Sejak awal tahun 2025, saham-saham emiten kawasan industri menunjukkan performa yang bervariasi. Saham PT Puradelta Lestari Tbk (DMAS) turun 8,05% secara year to date (YTD), dan PT Jababeka Tbk (KIJA) mengalami penurunan 3,23% YTD. Di sisi lain, saham PT Surya Semesta Internusa Tbk (SSIA) justru naik tajam sebesar 26,77% YTD.

Yang menarik, pergerakan harga saham ini tidak selalu mencerminkan kondisi fundamental perusahaan. SSIA, misalnya, mencatat penurunan pendapatan pada kuartal I 2025 menjadi Rp 1,06 triliun—turun 2,1% dari Rp 1,09 triliun pada periode yang sama tahun sebelumnya. Sebaliknya, KIJA justru mencetak pertumbuhan pendapatan signifikan sebesar 87%, dari Rp 690 miliar menjadi Rp 1,29 triliun.

Sekretaris Perusahaan KIJA, Mulyadi Suganda, mengakui bahwa ketidakpastian global turut memengaruhi iklim investasi dan aktivitas perdagangan dunia. Faktor eksternal seperti perang tarif antara Amerika Serikat dan mitra dagangnya, penurunan indeks dolar AS, serta ketegangan geopolitik di Eropa Timur dan Timur Tengah masih membayangi keputusan investasi.

Namun, KIJA tetap melihat peluang, terutama dari tren relokasi industri dan diversifikasi rantai pasok yang memicu minat investor asing. Kawasan industri di Cikarang dan Kendal yang dikembangkan Jababeka diyakini masih potensial, meski investor saat ini masih cenderung bersikap wait and see.

Pergerakan nilai tukar yang dipicu volatilitas indeks dolar juga menjadi perhatian tersendiri, karena berpengaruh pada biaya pendanaan dan eksposur valas. KIJA pun mengambil langkah mitigasi risiko dengan mengonversi pinjaman luar negeri senilai US$ 87,4 juta menjadi pinjaman dalam mata uang rupiah sekitar Rp 1,4 triliun.

Prospek Masih Tergantung Sentimen & Proyek Strategis

Investment Analyst Infovesta Kapital Advisori, Ekky Topan, memproyeksikan bahwa kinerja sektor properti kawasan industri akan tetap bervariasi di kuartal II 2025, tergantung pada pengembangan proyek eksisting masing-masing emiten.

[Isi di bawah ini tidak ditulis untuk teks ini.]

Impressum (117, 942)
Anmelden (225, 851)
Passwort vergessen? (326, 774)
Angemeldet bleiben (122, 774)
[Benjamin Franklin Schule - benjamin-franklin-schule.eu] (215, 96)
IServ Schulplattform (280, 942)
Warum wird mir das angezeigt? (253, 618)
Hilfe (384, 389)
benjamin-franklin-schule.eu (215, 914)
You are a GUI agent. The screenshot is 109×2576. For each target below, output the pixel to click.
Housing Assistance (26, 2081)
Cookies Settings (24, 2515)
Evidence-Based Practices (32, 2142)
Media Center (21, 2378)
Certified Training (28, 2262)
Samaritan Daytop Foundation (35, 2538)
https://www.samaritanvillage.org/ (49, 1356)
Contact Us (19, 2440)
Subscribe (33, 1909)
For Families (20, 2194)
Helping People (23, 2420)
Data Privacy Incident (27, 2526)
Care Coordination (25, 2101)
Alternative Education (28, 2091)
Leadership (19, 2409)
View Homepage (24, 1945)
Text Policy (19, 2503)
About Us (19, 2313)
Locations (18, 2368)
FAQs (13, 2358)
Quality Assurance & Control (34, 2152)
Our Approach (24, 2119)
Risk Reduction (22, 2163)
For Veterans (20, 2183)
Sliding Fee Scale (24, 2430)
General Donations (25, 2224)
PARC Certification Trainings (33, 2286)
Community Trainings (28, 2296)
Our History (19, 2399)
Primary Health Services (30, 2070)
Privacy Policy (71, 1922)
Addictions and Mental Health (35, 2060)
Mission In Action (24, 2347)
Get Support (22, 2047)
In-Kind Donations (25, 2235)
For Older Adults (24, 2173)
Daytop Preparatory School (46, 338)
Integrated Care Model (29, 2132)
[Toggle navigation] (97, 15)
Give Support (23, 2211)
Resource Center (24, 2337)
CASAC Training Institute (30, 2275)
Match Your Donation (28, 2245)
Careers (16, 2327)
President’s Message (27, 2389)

SSIA diperkirakan akan terus mencatatkan pertumbuhan, salah satunya karena realisasi penjualan lahan ke BYD dan dimulainya proyek konstruksi yang terkait dengan ekosistem kendaraan listrik (EV). Sementara itu, DMAS disebut mampu mempertahankan kinerja solid berkat pendapatan prapenjualan (marketing sales) dari kawasan industri GIIC yang telah mencapai area sekitar 1.846 hektare. Meski demikian, keterbatasan cadangan lahan mulai dianggap sebagai tantangan yang bisa menahan laju pertumbuhan ke depan.

Dari sisi makroekonomi, proyek-proyek strategis nasional (PSN) serta pengembangan industri berbasis EV masih menjadi katalis positif. Potensi penurunan suku bunga dalam waktu dekat juga menjadi salah satu faktor yang bisa meningkatkan minat investasi di sektor industri, termasuk properti kawasan.

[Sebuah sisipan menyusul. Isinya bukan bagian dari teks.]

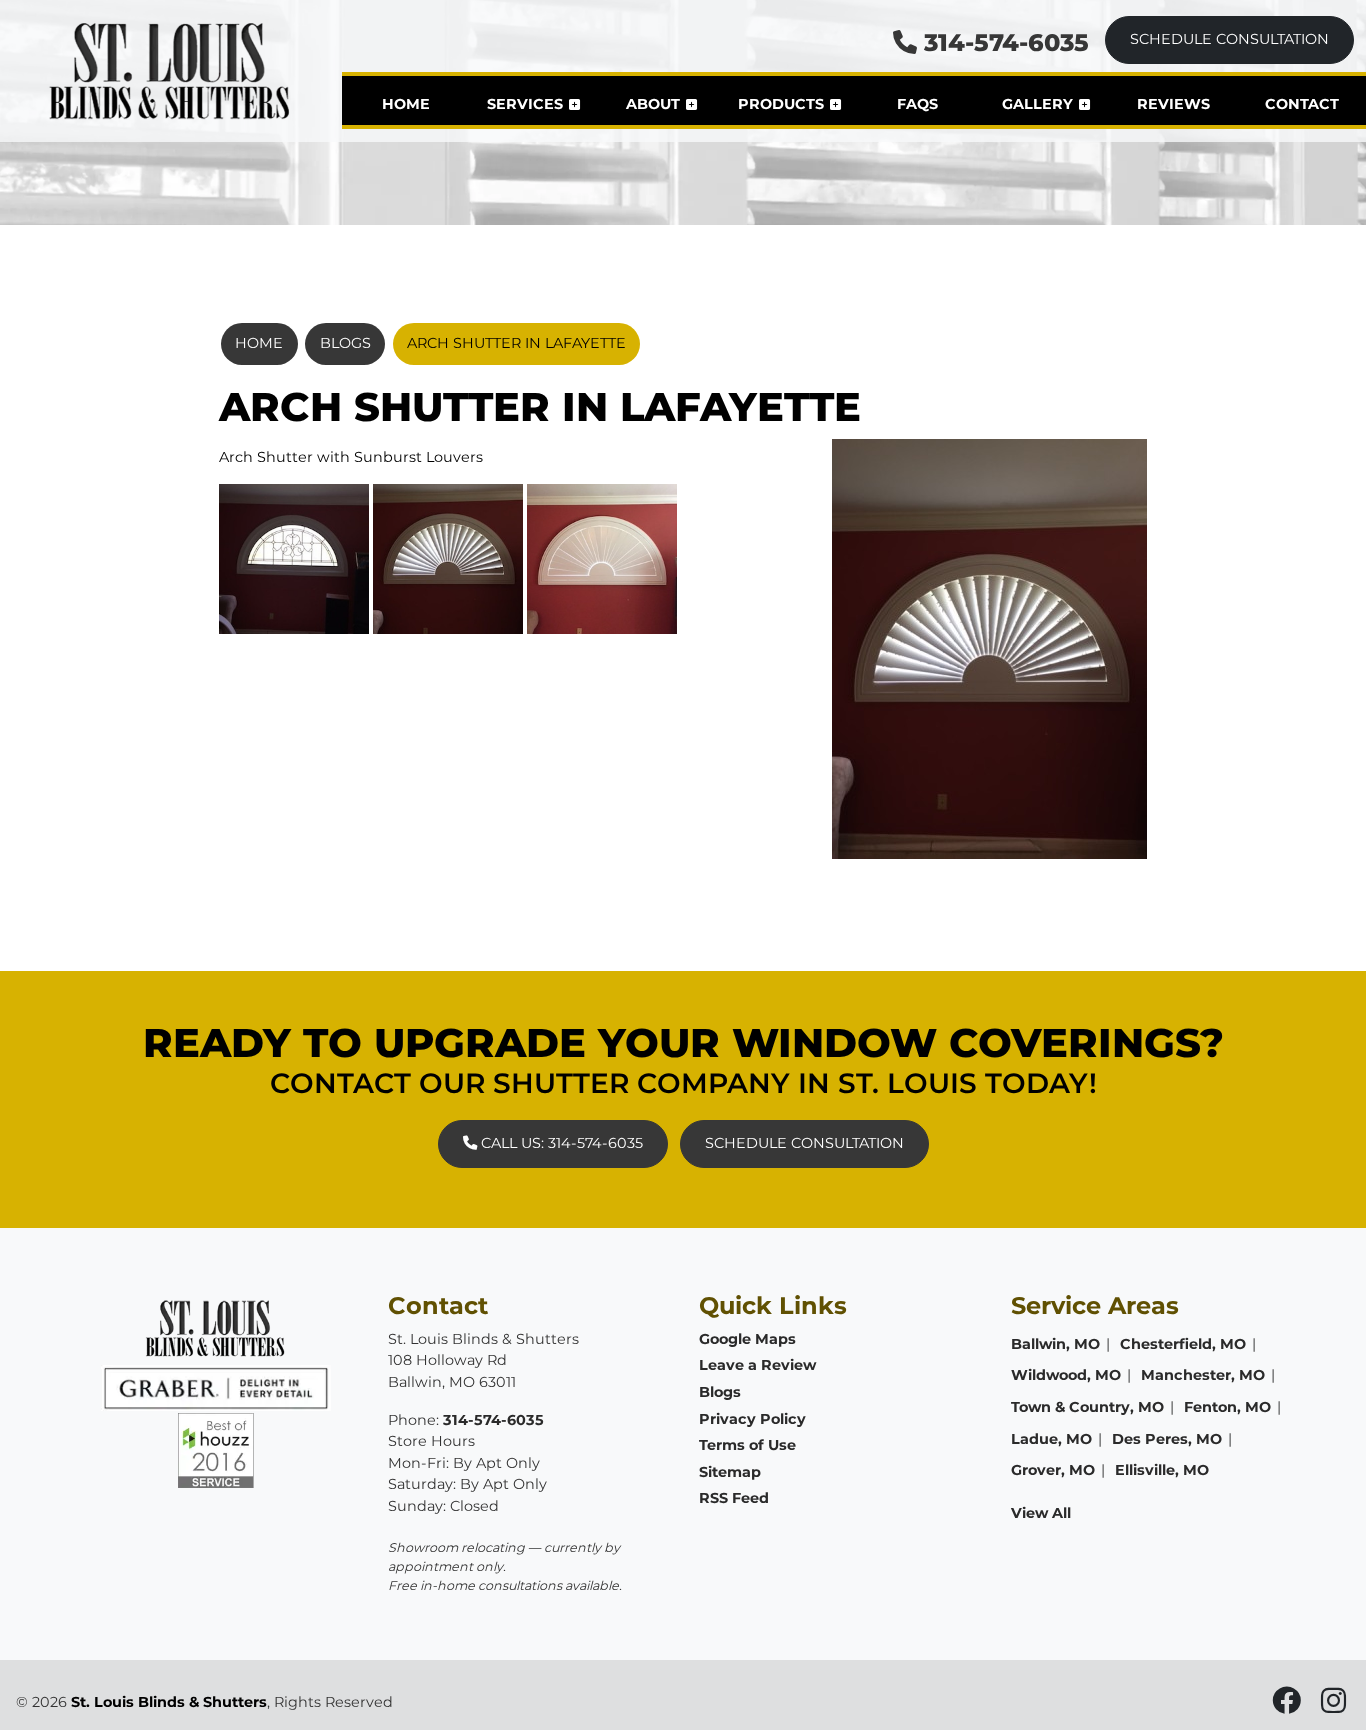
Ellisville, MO (1162, 1470)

Namun, Nafan Aji Gusta, Senior Market Analyst Mirae Asset Sekuritas, mengingatkan bahwa tekanan masih besar, terutama dari dinamika global seperti fragmentasi geopolitik dan perang tarif AS. Bahkan di dalam negeri, tantangan seperti supremasi hukum dan gesekan dengan organisasi masyarakat (ormas) juga dinilai menjadi hambatan terhadap stabilitas investasi di sektor ini.

“Persoalan perizinan, sengketa lahan, dan gangguan sosial di level lokal masih menjadi sentimen negatif yang melekat pada sektor properti kawasan industri,” tambah Ekky.

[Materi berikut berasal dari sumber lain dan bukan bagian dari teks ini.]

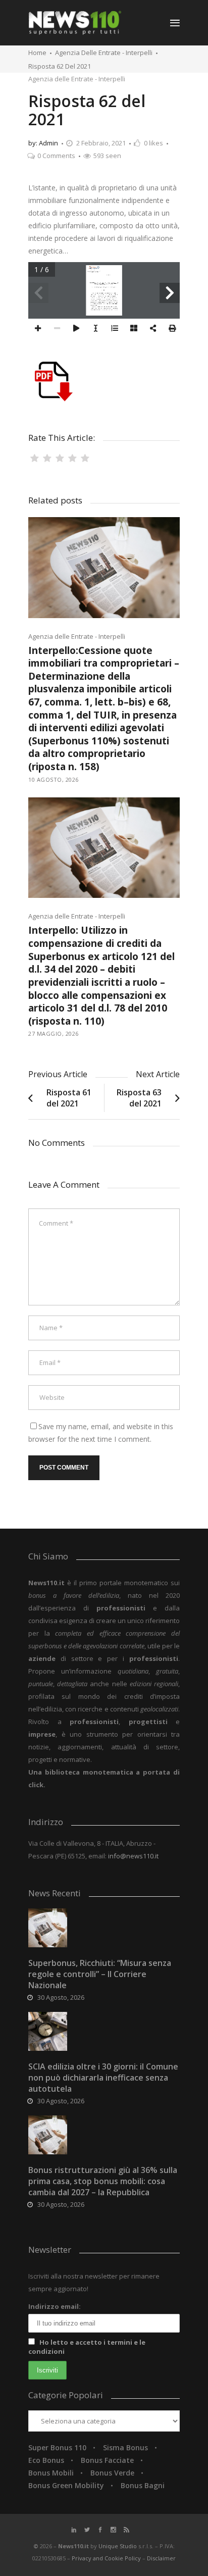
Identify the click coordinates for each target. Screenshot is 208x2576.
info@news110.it (133, 1855)
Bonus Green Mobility (66, 2485)
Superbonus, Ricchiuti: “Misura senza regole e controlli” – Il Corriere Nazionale (99, 1974)
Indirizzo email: (54, 2306)
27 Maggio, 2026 (53, 1033)
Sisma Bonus (125, 2447)
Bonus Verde (112, 2473)
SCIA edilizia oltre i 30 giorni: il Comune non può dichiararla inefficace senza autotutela (103, 2077)
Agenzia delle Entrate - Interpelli (103, 52)
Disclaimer (161, 2558)
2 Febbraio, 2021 (101, 142)
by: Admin (43, 142)
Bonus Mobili (51, 2473)
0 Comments (56, 155)
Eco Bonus (46, 2460)
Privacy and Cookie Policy (107, 2558)
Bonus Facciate (107, 2460)
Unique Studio (117, 2546)
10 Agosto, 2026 (53, 779)
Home (37, 52)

Rekomendasi Saham: SSIA Positif, DMAS dan KIJA Wait and See

Secara teknikal, SSIA dinilai sudah mencerminkan optimisme pasar terhadap prospek jangka menengah, khususnya yang terkait dengan proyek EV. Tren harga saham SSIA saat ini mengarah bullish, sehingga rekomendasi “sell on strength” diberikan oleh analis.

Berbeda dengan itu, saham DMAS dan KIJA meski mencatat kinerja operasional yang stabil, masih belum mendapatkan respons signifikan dari pasar. Pergerakan keduanya masih cenderung sideways.

Harga saham KIJA saat ini berada di kisaran Rp 180 per saham. Jika berhasil menembus resistance di level Rp 186, maka potensi kenaikan ke kisaran Rp 200–Rp 206 per saham terbuka, menjadikannya menarik untuk strategi trading jangka pendek. Sementara itu, saham DMAS disebut masih menunggu katalis baru atau sinyal teknikal lebih kuat sebelum mendapat perhatian pasar yang lebih luas.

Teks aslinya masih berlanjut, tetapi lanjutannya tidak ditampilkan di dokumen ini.